Again, true to a degree, but it is a bit more complicated than that.`

A breed starts with a vision of what kind of horse is wanted - in other words what type of work with the horse be doing and what type of conformation will create the most efficient form to function to do the job.

But to create that horse as a breed is a long and tedious process. In the first place it takes a great deal of experimentation to produce your prototype for the proposed breed..and often that has to be done in steps over several generations. Then you have to recreate that prototype enough times with a wide enough gene pool so that you can then begin breeding like to like without excessive inbreeding. It's more complicated than it sounds, because different bloodlines mix differently, so as you are building a sufficient population to establish a breeding population, you have to continually eliminate specific bloodlines that mess up the mix.

So you are certainly correct in that all breeds start with crossing horses with dissimilar gene pools (like the neighbor's horse), but breeds are created with a lot of thought, planning, experimentaion, and time.
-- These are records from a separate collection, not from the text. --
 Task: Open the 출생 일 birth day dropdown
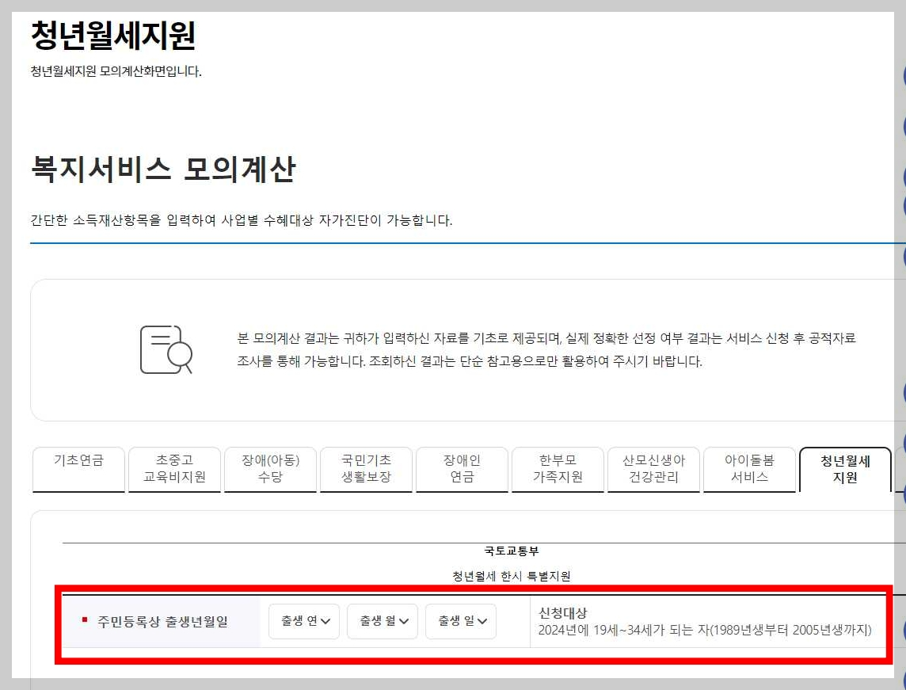click(x=460, y=623)
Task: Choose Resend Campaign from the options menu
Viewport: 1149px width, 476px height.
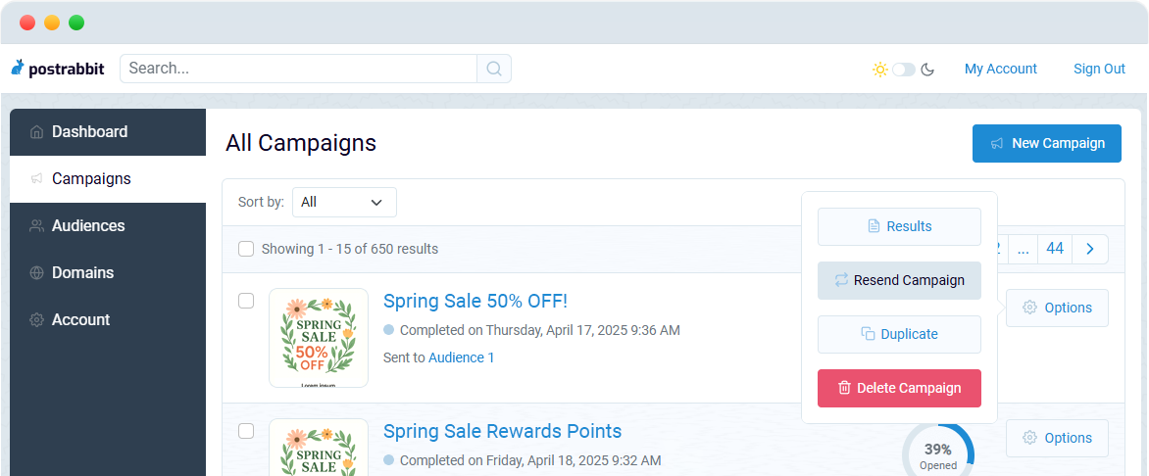Action: [899, 280]
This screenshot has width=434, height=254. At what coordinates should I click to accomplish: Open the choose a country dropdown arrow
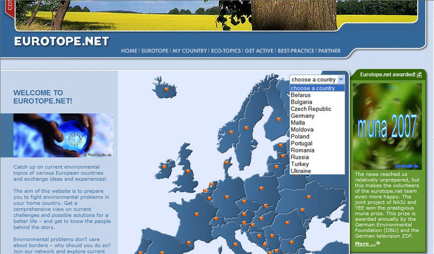click(341, 79)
I bred and raised Araloosas for many years because they are IMO the ultimate endurance trail horse, and acquired enough expertise to produce a relatively consistent product. However, to establsh a new "Araloosa" breed would take many many generations and years and years of culling individuals and bloodlines to establish a breeding population that would breed consistently.

Hope that makes sense...


----------



## sierrams1123 (Jul 8, 2011)

I am not a fan of breeding grade horse but....

you seem pretty sensible and she is a VERY nice looking mare, she also appears to be good at her job and she has won you some stuff

so in this situation......I would say go for it.
You also plan on keeping this foal for yourself too so I see nothing wrong with it.

Keep us posted


----------



## myhorsesonador (Jun 21, 2009)

I still will always say that SBR Formula One is my fav stallion, and is every thing a QH should be. I know his owners are picky though so they probably wont breed to a grade?


----------



## WickedNag (Sep 7, 2010)

Some owners that stand studs are very picky about what they are breeding too. You may pick a stud and find out the owners will not allow your mare to be bred. 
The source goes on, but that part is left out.